Tarea:
Di si cada afirmación concuerda con el fragmento sobre Zaratustra, con sí o no y la cita literal que lo decide: (a) el adivino es el profeta del nihilismo pasivo; (b) el Papa jubilado sostiene que fue el hombre quien mató a Dios; (c) los hombres superiores han alcanzado su transmutación.

En el cuarto y último libro de esta obra, se esboza precisamente la imagen del hombre reactivo, que se presenta como superior. Estos hombres superiores han asistido al gran acontecimiento de la muerte de Dios, pero no por ello han alcanzado su transmutación. El grito de socorro del hombre superior hace salir a Zaratustra al encuentro de estos hombres, que abandonados de Dios, tan pronto buscan reemplazarle deificándose a sí mismos, como se lamentan de una existencia vacía en la que todo proyecto choca ahora con la nada. Y así, mientras re corre sus alpinos dominios, Zaratustra tropieza con distin tas especies del hombre superior, a todos los cuales invita a ir a su caverna.18
«El adivino»,19 es el anunciador de la gran fatiga, el profeta del nihilismo pasivo que se avecina tras la muerte de Dios. Este conocimiento estrangula todo proyecto, «ya nada merece la pena», «de nada sirve buscar», si encontrase un mar donde ahogarse… pero está demasiado cansado incluso para morir…
«El Papa jubilado» es el hombre que sabe que Dios ha muerto, sin embargo lo añora, en su tristeza sigue dependiendo de él. Pero del acontecimiento de la muerte de Dios no tiene por qué derivarse necesariamente la melancolía. «Cuando los dioses mueren, mueren siempre de muchas especies de muerte.» Esto alude a que el nihilismo, es decir la descreencia respecto a todas las normas. pretendidamente absolutas, encierra sentidos diferentes. Uno de ellos, es el que se expone aquí mediante la réplica de Zaratustra al viejo Papa. Dios no ha muerto asfixiado por su compasión hacia el hombre como pretende el Papa jubilado, ha sido el hombre quien ha matado a Dios; su buen gusto, que para Zaratustra es sinónimo de veracidad, no soportaba por más tiempo esa mentira que la imposibilitaba hacerse dueño de su destino. El nihilismo, es aquí, un nihilismo activo, representa la autosuperación de la moral por veracidad.

Datos registrados:

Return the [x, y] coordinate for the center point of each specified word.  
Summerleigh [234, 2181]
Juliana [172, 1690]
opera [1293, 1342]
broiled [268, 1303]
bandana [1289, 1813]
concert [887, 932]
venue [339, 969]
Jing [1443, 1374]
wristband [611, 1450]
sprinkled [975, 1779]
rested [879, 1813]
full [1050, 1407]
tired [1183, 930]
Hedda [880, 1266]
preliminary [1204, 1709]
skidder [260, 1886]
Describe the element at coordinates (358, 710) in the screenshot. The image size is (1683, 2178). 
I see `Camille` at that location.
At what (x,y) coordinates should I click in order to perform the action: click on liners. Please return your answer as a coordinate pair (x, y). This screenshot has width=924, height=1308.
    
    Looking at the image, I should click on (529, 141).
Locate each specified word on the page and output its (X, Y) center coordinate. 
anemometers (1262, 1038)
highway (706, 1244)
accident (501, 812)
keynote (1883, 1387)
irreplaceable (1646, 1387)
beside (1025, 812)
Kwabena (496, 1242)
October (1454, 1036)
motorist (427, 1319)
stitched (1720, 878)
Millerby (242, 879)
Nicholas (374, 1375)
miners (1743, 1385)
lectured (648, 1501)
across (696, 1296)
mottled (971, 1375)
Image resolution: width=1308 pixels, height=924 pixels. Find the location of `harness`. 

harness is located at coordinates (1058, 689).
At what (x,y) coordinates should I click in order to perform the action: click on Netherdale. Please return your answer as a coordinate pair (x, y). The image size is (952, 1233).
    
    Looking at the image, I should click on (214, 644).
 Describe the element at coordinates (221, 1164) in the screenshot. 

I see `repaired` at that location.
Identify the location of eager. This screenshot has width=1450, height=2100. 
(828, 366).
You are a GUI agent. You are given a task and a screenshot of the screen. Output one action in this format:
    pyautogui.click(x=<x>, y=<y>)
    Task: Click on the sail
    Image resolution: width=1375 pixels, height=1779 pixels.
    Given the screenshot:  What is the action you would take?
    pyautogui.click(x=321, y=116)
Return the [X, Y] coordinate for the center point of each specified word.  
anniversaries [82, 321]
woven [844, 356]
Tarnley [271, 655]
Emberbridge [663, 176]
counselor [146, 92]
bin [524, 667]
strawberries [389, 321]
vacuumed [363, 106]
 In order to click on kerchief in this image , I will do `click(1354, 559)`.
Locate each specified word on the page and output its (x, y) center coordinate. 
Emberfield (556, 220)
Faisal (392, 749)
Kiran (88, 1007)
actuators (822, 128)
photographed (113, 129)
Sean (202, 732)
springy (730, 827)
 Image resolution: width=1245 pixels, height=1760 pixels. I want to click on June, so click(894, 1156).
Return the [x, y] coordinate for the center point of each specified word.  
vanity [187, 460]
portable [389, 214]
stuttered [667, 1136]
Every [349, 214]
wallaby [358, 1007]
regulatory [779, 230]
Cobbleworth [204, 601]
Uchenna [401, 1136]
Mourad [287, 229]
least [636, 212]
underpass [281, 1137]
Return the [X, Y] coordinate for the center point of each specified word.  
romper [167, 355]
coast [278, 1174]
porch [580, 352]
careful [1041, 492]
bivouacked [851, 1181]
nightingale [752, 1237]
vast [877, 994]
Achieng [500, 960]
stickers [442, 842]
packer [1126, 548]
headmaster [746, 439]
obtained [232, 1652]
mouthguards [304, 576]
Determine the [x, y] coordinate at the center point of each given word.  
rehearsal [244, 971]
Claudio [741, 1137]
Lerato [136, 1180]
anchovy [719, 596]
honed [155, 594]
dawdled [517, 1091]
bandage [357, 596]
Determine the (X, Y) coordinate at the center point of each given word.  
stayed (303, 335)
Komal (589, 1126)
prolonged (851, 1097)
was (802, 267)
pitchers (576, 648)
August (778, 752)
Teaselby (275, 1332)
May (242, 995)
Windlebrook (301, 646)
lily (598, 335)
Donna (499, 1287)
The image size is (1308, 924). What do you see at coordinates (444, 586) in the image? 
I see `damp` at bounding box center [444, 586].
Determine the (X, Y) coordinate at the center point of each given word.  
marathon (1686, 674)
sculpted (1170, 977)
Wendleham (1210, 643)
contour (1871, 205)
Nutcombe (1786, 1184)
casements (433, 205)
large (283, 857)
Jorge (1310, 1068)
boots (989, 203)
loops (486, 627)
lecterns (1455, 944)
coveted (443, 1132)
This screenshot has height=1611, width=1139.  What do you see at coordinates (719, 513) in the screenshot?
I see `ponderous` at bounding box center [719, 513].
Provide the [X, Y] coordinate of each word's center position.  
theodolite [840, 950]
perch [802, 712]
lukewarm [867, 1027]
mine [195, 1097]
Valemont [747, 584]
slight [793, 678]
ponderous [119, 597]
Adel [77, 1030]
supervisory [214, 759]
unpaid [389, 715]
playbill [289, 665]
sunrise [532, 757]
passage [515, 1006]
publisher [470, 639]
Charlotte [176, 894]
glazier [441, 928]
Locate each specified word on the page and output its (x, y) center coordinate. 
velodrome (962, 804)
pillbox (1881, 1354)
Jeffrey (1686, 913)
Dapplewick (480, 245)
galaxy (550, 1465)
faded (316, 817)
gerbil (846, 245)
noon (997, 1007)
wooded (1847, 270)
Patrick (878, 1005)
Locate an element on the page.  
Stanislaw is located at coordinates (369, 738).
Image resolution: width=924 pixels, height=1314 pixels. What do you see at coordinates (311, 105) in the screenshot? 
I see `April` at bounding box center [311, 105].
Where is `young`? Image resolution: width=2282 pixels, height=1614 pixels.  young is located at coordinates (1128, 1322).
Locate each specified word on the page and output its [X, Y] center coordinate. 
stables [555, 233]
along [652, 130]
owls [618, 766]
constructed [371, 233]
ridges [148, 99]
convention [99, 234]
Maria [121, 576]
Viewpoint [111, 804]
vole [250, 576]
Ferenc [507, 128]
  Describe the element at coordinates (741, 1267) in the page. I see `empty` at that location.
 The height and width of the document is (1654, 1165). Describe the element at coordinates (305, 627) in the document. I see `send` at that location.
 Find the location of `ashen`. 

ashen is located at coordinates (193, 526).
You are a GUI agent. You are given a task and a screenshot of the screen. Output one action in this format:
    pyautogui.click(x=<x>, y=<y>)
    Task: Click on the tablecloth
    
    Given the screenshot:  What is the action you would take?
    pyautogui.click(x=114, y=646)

Respuesta:
(a) Sí: «el profeta del nihilismo pasivo que se avecina tras la muerte de Dios».
(b) No: «Dios no ha muerto asfixiado por su compasión hacia el hombre como pretende el Papa jubilado, ha sido el hombre quien ha matado a Dios».
(c) No: «pero no por ello han alcanzado su transmutación».